The men were looking around. Finally they decided on the partially concealed table that Mel coveted.

When they were settled, shy-eyed Juan went over to take their orders.

“So your story is a prison psych putting a textbook diagnosis on your actions?” I asked, telling Mel that we were just going to watch and wait.

“No. I was just giving you the official answer. You know that’s how most people know everybody else. They read it in a newspaper ad or maybe a letter from home.”

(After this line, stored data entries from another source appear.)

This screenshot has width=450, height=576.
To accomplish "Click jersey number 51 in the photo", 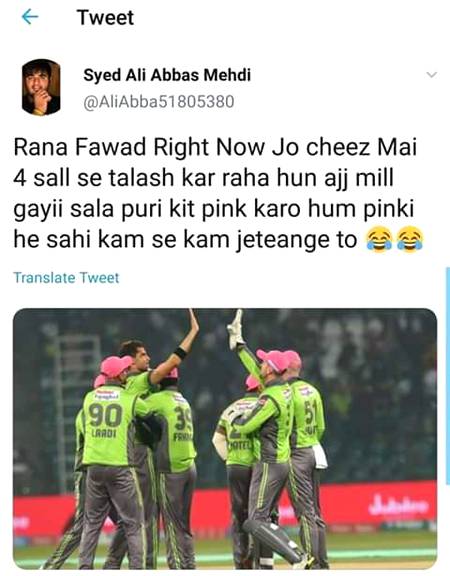I will (x=310, y=412).
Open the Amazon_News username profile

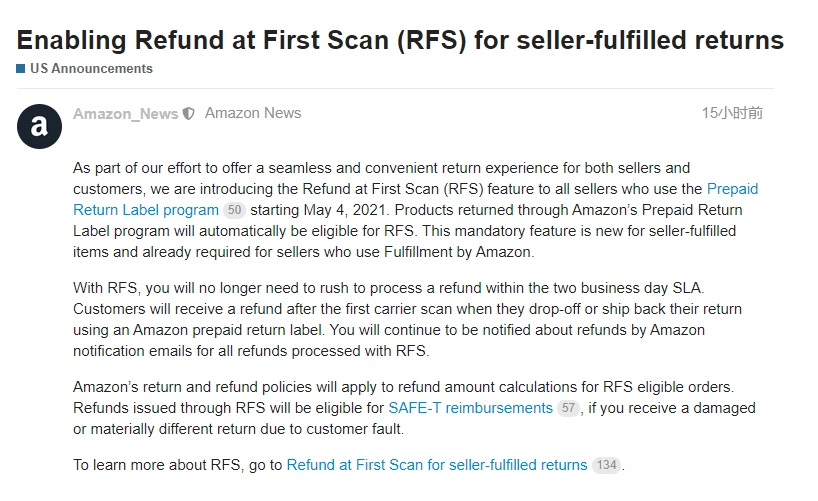(125, 114)

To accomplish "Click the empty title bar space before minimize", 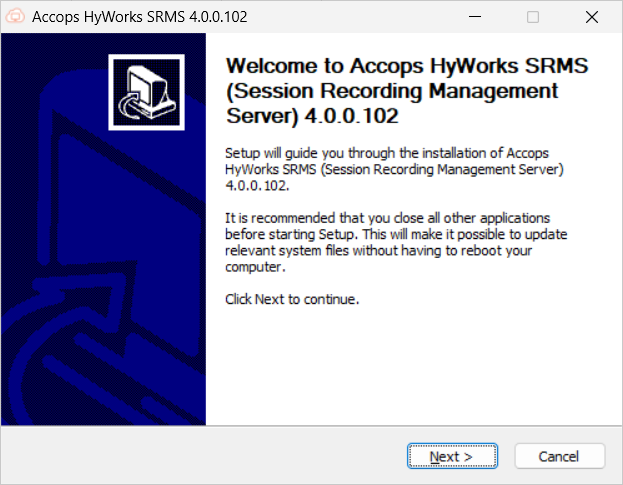I will tap(350, 17).
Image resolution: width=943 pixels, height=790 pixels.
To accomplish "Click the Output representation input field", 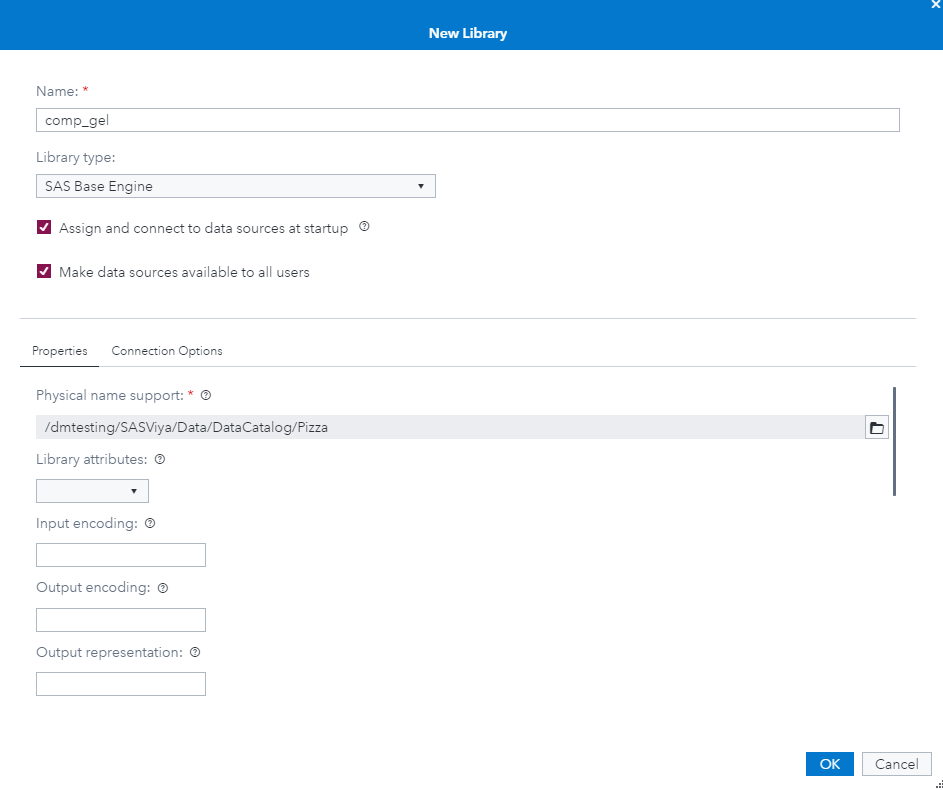I will (x=121, y=684).
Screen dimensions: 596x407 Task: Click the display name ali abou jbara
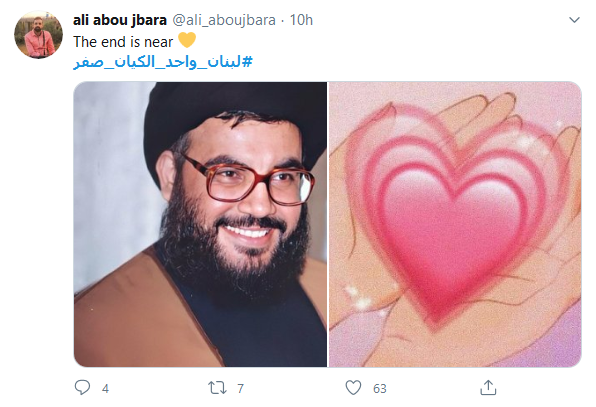(x=120, y=20)

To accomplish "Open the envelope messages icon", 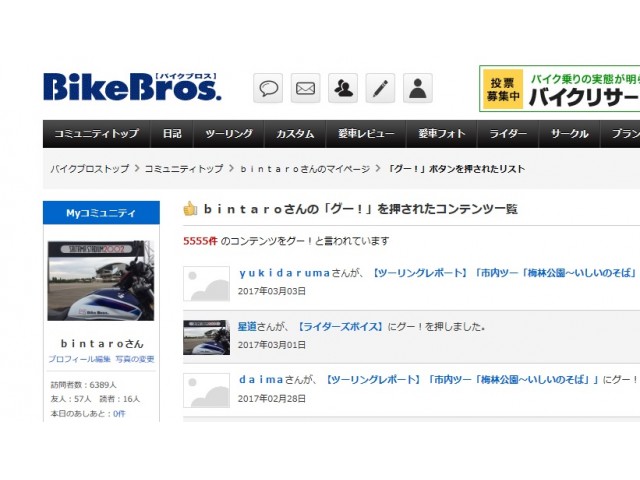I will [305, 88].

“So what’s the real answer?”

“My mother was a Catholic girl. From the age of three she went with her mother to church every Wednesday and Sunday. When she was nine she pledged her life to Jesus Christ and each and every word in a single book.

“Then one night, when she thought she was alone in the cathedral, a man dragged her into the confession box and raped her. She was barely a teenager and right there in the church too. That shit warped her brain.

“Her mother and father ordered her to get an abortion, but she told them that that would be against God. They kicked her out the house and she lived in a Catholic dormitory, where she gave birth, named me after the demon, and never, ever showed me any love.

“I was a duty like Job’s trial for her. She housed me and fed me and told me every day that I was the son of evil.”

I looked into Mel’s dead eyes, thinking that my life might not have been as bad as I thought.

“You know Porker’s real name?” I asked.

“I forget, but I know where to get it.”

After that we dallied over our drinks and food. Mel had a vast range of knowledge that had nothing to do with crime. He knew quite a bit about evolution. He told me that his greatest wish, when he was a child, was to change into something different; like wolves had become dogs or dinosaurs birds.

When my watch said 10:37 the three thugs paid their bill, got up, and left. They hadn’t seen a man with a red flower in his lapel. Stuart Braun wasn’t there either.

“I guess we can go too,” I said maybe half an hour after Porker and his crew were gone.


Outside the restaurant Mel said, “I killed the motherfucker.”

The old me would have been on the alert for a confession, but I had already crossed over that line in the East Village.

“Who?”

“My father. I asked around until I heard about a guy from my mother’s old neighborhood who had gone down for rape a few times. I met him in a bar and, after a whole lotta rye, he told me about a thirteen-year-old girl he raped in a confession box. He said that was the sweetest nut he ever had.

“A little later on I made some excuse to get mad and hit him in the teeth. I wiped some’a the blood up with a handkerchief and left him on the street.

“The DNA lab identified him as my father and I met up with him again. He’d been so drunk that he didn’t remember gettin’ knocked out. I took him to this abandoned house in the Bronx and put all kinds of pain to his ass. When he was dead I poured seventeen gallons of sulfuric acid into a big ole bathtub and that motherfucker was gone from the world. It was like he never even existed.”

“Because he raped your mother?” I had to ask.

“Because he made me and made me what I am and didn’t even know it. And on top of that he wouldn’t have given a damn even if I told him.”